What do you make of the allegation that ANC Women’s League president Bathabile Dlamini was drunk when she addressed a crowd in the build-up to the party’s 105th anniversary celebrations?
Perhaps that’s why she led the ANCWL to declare its support for Nkosazana Dlamini-Zuma as president. Certainly the ANCWL’s statement and Dlamini’s rambling interview during Sunday’s event at Orlando Stadium were hogwash.
She enthused about Dlamini-Zuma’s track record. Sober reflection suggests Dlamini-Zuma would be the wrong candidate if the ANC wants to dissociate itself from corruption. In the 1990s, Dlamini-Zuma set the pattern for the current rot.
As Gareth van Onselen has pointed out, she was “at the heart of Sarafina II, arguably the new SA’s defining corruption scandal. It set the template for so much ANC graft to follow, from crooked tenders and the lack of consequences, to the acquiescence of Parliament before an ANC majority.” Please not another Zuma, especially not this one.
She is bad news. What has she accomplished since 2012 as African Union Commission chair? Zilch.
On Monday, an ANC statement criticised the ANCWL for flouting party rules about leadership nominations. But the delay between the ANCWL announcement on Saturday evening and the ANC rebuttal on Monday afternoon was too long. The horse bolted long before the stable door closed.
Significantly, on Sunday, Dlamini-Zuma entered Orlando Stadium alongside her ex-husband. This was a clear signal about who Jacob Zuma prefers as successor.
The allegation that Bathabile Dlamini was drunk on Friday night is unproven. Yet this is not the first time she has been accused of the offence. Perhaps she simply has a tendency, occasionally, to express herself in ways which give rise to suspicions. She can be incoherent.

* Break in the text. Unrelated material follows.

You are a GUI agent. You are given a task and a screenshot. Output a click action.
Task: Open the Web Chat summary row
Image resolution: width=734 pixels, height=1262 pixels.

And that may have nothing to do with intoxication.
Yet, rightly or wrongly, booze and the ANC have become linked in the public mind since last week’s announcement that liquor outlets in the vicinity of Sunday’s anniversary celebrations had been granted extended trading hours.
After negative publicity about this proposed temporary relaxation of liquor laws for the ANC, the spotlight fell on Gauteng economic development MEC Lebogang Maile as the instigator. How appropriate it was to learn from the Sunday Times that Joburg’s “Shebeen King” is the MEC’s elder brother, Mike Maile. All in the family.
The association of the ANC with booze-ups was further cemented on Monday when an image circulated on social media purporting to show a liquor bill for R76 191 spent at Sakhumzi Restaurant in Soweto on Sunday. Also on social media, are images of a pamphlet, bearing ANC colours and the Sakhumzi branding, where liquor packages in the region of R20 000 were advertised. No wonder there was a “VIP must fall” protest at the rally.
Ironically, in light of this fuss about liquor, President Zuma is a teetotaller. In that sense, the boozy image cannot be blamed on him. He does, however, stand accused of not providing realistic inspiration during a weekend when millions were looking to the governing party for signs of hope.
And that’s enough to drive some people to drink.